Bobby Fiddaman has written an interesting and well written book about his personal experiences taking the antidepressant Seroxat (Paxil, or paroxetine in the US), his struggles with withdrawal, and his work as an advocate raising attention related to the potential side effects of this drug. Fiddaman has a popular blog (Seroxat Sufferers: Stand Up and Be Counted) where he has worked tirelessley to get members of the Medicines and Healthcare Regulatory Agency (MHRA, the equivalent of the FDA in the US) to highlight potential side effects of the drug, most notably the range of cognitive and neurological and psychiatric problems that some people experience coming off the drug, such as himself. Fiddaman highlights the marketing campaign by the maker of Seroxat, GSK and others, to “sell” depression as deficiency of the neurotransmitter serotonin in the brain (it’s not) and their drug as the cure that will boost serotonin and cure depression (researchers have known for years that this explanation was bogus, but were too cowed by the drug companies to pipe up about it, I guess). He also highlights the revolving door where doctors go from high positions in drug companies, to drug regulatory agencies, and sometimes to academic jobs and then back through the wheel again. Fiddaman’s story is a testament to what health care consumers can achieve when they take charge of their treatments instead of passively following doctors advice without informing themselves about their own healthcare. He highlights the fact that pharmaceutical companies do not always have your best interests at heart (they are there to profit from their medications, after all) and you have to watch out.
By way of disclosure the author has told me on twitter (@dougbremner) that he is reading my latest book The Goose That Laid the Golden Egg in which I describe my experiences as a doctor giving paid speeches for GSK about Paxil as well as working as an expert on drug safety related issues in the courts. He also wrote a blog about the Goose book last year.
I recommend this book for anyone who has personal experiences with antidepressants or depression for themselves or family members, or for more insight into drug regulation and consumer advocacy. The writing is excellent and refreshingly honest.

TASKS AND EXERCISES:
• 1. According to the book review, what is the name of Fiddaman's blog?
• 2. Quote the book review from "I recommend this" up to and including "and refreshingly honest.".

STUDY MATERIAL:
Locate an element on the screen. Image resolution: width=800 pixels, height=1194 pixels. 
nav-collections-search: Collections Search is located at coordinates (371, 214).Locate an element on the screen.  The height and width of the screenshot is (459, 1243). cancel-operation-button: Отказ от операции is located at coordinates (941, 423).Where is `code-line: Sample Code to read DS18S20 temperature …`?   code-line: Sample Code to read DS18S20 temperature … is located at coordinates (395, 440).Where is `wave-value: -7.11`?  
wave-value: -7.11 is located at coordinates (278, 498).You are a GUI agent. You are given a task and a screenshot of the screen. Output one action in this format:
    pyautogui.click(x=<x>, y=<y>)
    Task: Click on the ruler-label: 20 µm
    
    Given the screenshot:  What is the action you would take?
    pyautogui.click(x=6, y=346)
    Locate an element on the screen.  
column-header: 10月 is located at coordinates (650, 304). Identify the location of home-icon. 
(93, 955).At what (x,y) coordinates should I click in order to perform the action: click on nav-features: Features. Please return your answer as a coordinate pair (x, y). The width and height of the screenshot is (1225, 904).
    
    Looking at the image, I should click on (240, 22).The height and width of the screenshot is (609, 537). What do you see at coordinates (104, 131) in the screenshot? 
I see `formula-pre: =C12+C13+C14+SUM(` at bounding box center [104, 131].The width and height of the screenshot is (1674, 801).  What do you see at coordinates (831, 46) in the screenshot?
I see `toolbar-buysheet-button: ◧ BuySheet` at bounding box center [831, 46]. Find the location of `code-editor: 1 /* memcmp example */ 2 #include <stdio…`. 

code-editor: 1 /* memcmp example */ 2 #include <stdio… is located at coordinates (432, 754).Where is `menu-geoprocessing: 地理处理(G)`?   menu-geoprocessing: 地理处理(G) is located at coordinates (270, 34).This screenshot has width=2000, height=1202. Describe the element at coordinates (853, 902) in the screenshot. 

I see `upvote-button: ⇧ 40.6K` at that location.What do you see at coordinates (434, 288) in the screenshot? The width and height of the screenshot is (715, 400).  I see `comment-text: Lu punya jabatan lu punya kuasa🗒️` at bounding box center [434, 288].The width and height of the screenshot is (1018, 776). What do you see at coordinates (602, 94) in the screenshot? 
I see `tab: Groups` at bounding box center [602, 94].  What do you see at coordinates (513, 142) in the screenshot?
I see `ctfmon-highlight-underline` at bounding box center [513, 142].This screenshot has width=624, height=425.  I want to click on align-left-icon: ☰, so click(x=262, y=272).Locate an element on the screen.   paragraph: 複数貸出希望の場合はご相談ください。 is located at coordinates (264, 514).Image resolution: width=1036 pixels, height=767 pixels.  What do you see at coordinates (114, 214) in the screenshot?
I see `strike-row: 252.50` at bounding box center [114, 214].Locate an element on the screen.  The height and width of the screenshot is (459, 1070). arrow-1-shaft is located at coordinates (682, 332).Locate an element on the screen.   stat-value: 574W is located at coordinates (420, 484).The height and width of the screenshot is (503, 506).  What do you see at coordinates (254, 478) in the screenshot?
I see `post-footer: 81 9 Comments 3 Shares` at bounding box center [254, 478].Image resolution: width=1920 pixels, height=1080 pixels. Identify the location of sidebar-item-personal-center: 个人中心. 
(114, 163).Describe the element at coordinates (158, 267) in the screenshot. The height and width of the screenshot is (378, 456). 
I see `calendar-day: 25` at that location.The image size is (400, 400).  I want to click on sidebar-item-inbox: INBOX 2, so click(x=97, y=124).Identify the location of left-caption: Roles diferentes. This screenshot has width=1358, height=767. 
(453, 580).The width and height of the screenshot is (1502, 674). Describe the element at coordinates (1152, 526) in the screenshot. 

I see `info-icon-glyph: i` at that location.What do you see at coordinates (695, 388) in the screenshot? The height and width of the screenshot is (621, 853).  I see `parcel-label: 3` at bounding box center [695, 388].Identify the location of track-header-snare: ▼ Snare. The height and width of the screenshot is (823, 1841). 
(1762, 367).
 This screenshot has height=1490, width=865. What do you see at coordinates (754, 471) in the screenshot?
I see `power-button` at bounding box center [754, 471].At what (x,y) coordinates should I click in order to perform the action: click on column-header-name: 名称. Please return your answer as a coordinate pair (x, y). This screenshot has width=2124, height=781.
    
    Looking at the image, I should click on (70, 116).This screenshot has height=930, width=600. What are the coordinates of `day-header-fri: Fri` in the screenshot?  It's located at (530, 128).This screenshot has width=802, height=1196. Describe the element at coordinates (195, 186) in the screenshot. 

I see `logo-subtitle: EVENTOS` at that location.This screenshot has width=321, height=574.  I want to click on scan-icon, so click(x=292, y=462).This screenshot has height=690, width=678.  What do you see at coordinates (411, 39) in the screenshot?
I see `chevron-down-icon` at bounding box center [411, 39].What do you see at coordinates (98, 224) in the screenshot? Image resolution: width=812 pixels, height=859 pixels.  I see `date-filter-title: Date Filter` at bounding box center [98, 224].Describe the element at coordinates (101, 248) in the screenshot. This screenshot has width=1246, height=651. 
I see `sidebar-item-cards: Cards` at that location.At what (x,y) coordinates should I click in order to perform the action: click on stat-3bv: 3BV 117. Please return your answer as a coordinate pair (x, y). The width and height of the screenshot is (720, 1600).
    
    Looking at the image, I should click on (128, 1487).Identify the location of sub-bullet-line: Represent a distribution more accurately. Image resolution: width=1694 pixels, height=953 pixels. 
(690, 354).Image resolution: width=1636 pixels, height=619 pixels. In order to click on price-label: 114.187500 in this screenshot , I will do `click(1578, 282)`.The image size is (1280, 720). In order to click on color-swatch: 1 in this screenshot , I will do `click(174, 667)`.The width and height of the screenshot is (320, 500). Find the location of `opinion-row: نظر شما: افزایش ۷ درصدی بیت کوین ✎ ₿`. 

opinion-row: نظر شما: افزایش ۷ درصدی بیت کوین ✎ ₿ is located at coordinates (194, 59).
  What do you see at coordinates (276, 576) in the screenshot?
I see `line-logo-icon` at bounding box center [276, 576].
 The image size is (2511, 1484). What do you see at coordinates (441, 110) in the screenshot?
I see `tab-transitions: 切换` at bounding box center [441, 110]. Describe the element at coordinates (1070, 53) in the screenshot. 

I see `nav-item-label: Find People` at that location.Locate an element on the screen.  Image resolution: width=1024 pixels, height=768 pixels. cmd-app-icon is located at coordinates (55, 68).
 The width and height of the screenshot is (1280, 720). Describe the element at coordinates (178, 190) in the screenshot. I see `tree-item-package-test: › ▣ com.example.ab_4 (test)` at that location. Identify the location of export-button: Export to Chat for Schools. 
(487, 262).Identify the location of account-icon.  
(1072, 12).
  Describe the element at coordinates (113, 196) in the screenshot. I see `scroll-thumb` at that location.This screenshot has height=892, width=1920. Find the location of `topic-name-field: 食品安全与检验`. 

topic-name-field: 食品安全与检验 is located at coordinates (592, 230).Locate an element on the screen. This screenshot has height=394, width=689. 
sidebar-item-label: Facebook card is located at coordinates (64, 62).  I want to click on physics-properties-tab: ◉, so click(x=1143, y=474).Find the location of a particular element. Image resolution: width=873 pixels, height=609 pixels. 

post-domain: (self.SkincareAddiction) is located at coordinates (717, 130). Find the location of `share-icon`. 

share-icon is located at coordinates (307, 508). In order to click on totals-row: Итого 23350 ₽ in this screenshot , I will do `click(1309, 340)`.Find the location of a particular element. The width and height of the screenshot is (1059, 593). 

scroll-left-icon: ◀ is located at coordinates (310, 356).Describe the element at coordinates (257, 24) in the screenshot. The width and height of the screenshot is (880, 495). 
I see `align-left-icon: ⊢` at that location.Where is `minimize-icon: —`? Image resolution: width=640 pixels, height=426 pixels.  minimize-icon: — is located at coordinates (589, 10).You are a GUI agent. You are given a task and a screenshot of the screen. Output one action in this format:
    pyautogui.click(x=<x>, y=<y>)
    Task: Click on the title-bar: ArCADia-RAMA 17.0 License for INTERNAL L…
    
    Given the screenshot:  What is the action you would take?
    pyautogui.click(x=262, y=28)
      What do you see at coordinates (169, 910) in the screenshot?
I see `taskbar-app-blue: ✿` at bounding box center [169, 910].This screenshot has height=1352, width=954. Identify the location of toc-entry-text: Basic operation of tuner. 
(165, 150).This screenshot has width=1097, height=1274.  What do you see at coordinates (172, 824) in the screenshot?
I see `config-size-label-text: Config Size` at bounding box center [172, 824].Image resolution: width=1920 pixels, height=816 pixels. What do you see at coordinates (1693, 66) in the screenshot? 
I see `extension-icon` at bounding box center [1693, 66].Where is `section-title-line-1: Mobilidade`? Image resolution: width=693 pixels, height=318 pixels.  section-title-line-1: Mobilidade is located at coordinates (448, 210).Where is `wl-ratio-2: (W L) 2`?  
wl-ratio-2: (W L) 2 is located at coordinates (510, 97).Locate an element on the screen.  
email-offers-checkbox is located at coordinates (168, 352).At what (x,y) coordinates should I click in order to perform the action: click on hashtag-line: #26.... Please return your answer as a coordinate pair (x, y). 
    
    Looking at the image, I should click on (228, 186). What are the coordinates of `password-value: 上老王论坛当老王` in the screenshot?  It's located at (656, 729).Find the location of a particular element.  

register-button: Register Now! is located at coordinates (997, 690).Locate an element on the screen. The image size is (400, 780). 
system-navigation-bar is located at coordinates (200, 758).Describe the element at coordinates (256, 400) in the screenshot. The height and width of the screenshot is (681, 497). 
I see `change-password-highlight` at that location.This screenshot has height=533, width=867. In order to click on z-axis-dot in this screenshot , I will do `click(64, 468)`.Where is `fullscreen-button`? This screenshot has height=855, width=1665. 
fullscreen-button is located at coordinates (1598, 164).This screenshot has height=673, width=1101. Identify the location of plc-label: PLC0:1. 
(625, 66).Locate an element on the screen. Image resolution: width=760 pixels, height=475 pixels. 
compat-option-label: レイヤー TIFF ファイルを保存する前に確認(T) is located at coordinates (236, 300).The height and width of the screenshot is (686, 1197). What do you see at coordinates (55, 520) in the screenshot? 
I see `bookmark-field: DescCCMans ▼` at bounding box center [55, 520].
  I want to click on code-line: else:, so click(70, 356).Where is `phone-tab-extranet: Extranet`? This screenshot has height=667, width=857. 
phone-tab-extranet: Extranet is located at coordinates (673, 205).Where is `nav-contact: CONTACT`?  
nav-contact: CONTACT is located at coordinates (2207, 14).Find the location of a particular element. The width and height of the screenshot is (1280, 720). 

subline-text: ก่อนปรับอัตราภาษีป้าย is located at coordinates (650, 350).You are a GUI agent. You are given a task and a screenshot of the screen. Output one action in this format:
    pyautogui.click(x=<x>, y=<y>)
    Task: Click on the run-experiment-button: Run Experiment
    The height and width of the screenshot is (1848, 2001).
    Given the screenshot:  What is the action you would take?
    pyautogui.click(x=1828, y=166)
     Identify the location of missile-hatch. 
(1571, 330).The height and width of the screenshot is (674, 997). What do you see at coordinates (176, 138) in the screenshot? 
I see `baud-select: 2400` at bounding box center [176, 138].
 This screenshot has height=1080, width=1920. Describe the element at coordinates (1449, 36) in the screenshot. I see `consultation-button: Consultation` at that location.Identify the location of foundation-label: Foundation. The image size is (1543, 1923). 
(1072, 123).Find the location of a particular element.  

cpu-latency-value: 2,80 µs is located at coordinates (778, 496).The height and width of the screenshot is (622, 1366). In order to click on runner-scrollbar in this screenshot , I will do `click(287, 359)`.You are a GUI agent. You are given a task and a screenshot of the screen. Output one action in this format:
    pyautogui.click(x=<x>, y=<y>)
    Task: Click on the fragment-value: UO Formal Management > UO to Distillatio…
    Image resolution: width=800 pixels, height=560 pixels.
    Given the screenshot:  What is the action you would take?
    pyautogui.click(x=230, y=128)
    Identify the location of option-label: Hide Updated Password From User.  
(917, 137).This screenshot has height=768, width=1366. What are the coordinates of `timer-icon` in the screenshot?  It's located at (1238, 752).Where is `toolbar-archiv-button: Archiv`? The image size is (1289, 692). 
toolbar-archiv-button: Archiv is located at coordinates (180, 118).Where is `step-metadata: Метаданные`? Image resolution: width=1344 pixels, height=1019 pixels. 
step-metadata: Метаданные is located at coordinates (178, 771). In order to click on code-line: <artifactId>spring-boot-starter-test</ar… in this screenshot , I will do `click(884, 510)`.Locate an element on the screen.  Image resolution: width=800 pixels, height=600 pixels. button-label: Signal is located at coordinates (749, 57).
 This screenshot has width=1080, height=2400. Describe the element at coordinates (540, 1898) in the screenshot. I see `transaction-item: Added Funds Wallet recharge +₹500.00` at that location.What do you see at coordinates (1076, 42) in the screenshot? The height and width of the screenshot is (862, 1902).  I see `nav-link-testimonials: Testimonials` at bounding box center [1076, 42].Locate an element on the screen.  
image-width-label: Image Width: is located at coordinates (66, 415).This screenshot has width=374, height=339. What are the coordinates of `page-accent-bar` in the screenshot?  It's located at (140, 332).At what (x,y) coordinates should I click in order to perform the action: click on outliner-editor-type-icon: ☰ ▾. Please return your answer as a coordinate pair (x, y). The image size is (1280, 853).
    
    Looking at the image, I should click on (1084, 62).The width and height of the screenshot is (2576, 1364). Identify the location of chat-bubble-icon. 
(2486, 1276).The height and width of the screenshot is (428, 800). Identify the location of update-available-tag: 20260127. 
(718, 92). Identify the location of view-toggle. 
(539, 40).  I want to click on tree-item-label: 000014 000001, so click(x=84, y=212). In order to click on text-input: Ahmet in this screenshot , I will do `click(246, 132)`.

ANSWERS TO THE EXERCISE:
• 1. Seroxat Sufferers: Stand Up and Be Counted

• 2.
I recommend this book for anyone who has personal experiences with antidepressants or depression for themselves or family members, or for more insight into drug regulation and consumer advocacy. The writing is excellent and refreshingly honest.